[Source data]
──────────────────────────────

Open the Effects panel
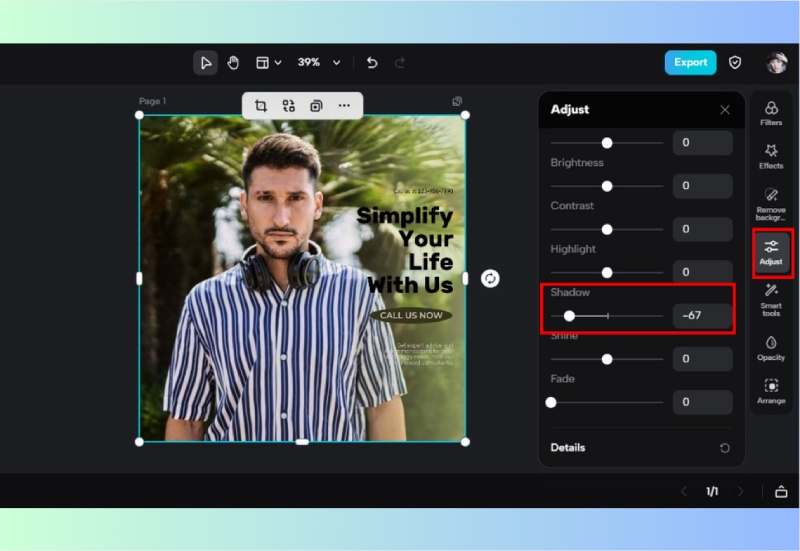 [771, 156]
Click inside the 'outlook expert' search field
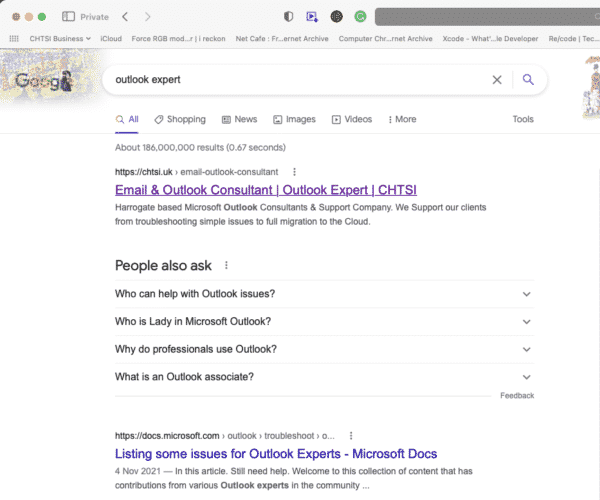This screenshot has height=500, width=600. coord(290,79)
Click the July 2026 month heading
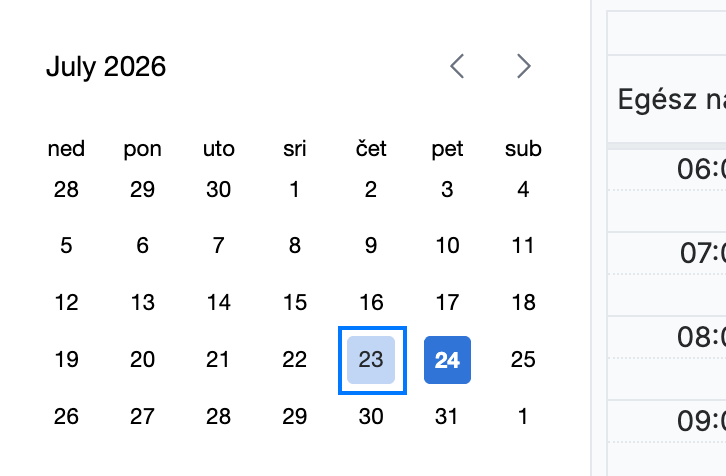 pos(106,67)

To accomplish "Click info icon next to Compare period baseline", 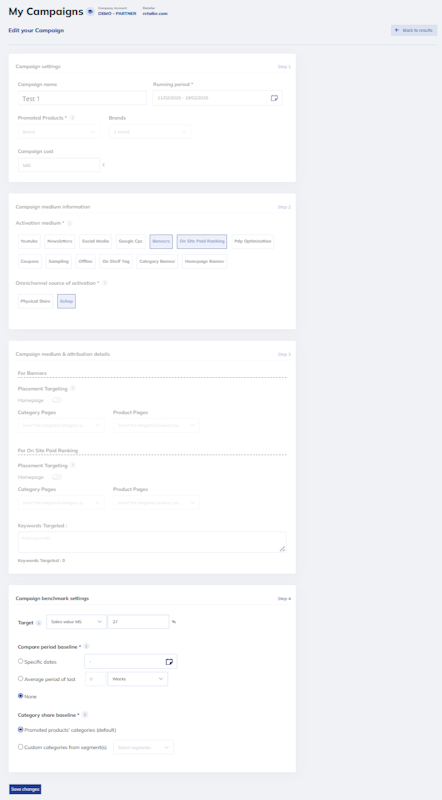I will [x=86, y=646].
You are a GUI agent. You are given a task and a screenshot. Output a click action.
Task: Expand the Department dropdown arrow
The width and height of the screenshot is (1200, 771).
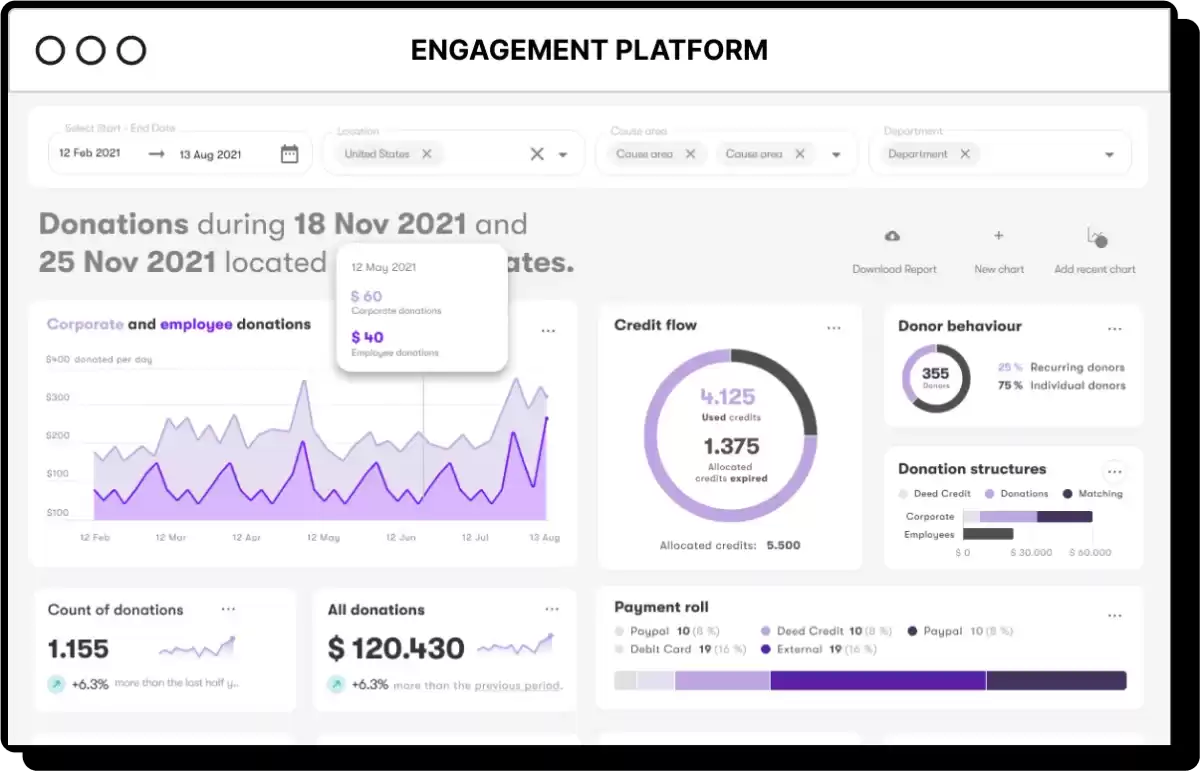pos(1109,155)
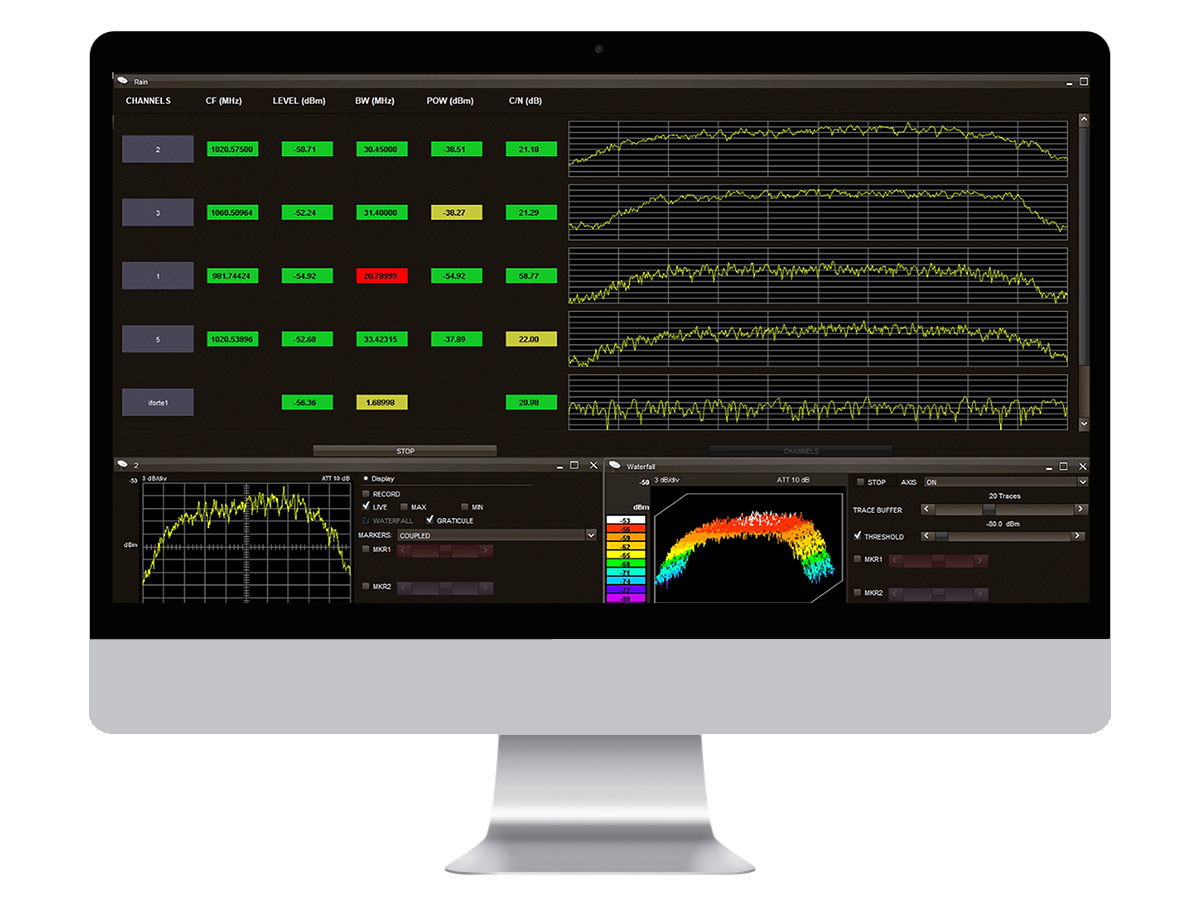Click the satellite dish icon in Rain window

click(x=123, y=81)
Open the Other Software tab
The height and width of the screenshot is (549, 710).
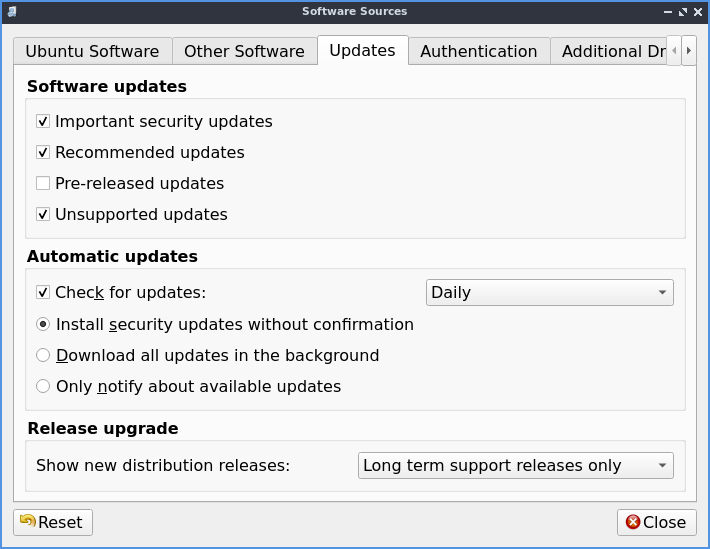(x=244, y=52)

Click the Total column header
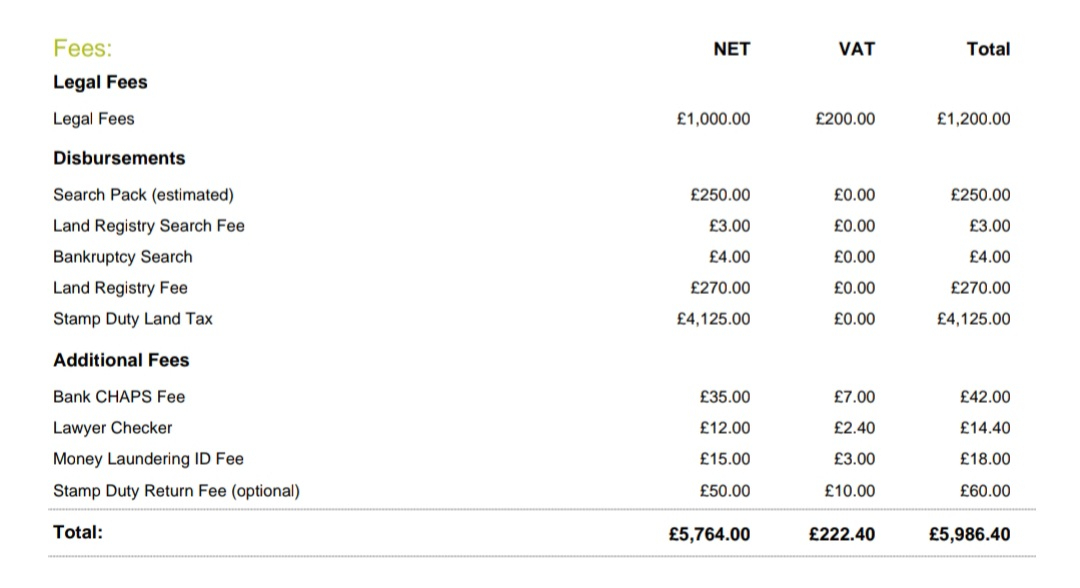pos(988,49)
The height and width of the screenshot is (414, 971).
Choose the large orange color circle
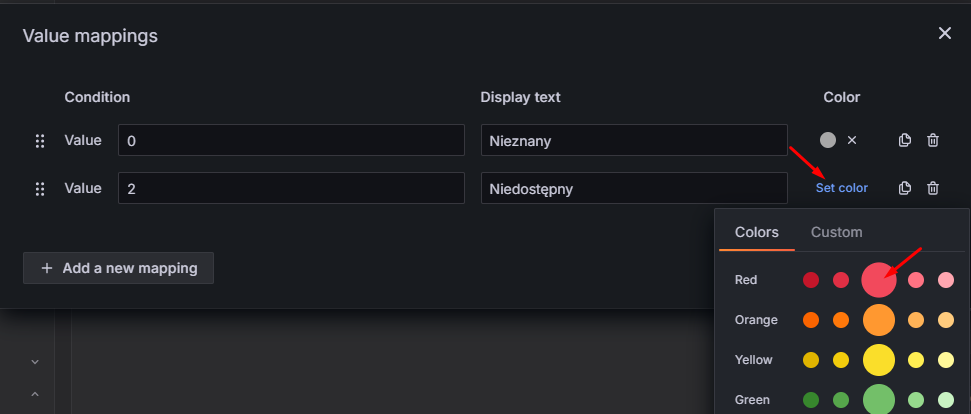pos(878,320)
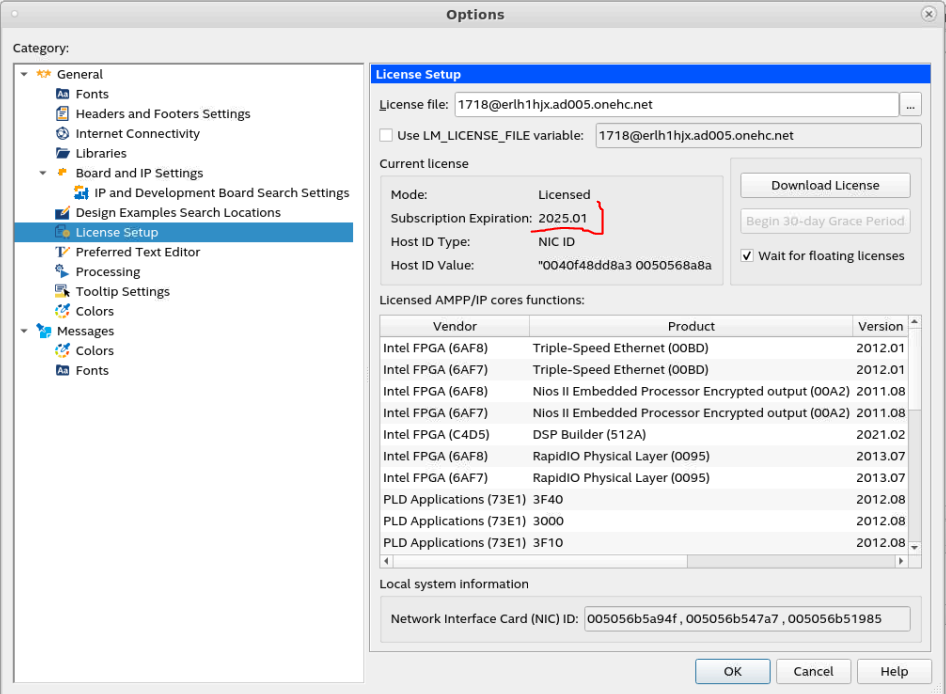Collapse the Messages category node
The image size is (946, 694).
point(24,331)
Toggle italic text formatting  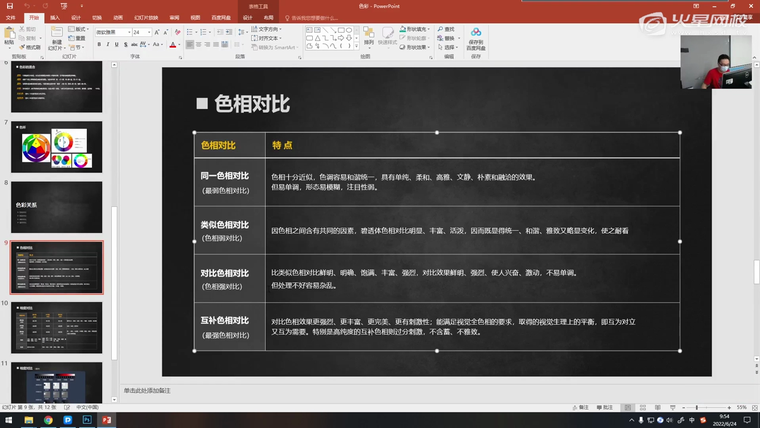click(109, 44)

──────────────────────────────

# [Work to complete]
What you return must match, character for character, the lines above from the one with "Task: Expand the Department dropdown arrow" through the one with "Open the Other Software tab", minus any pictures.

# [Response]
Task: Expand the Department dropdown arrow
The width and height of the screenshot is (1200, 771).
pos(1109,155)
Click the satellite dish icon in Rain window

click(x=123, y=81)
Open the Other Software tab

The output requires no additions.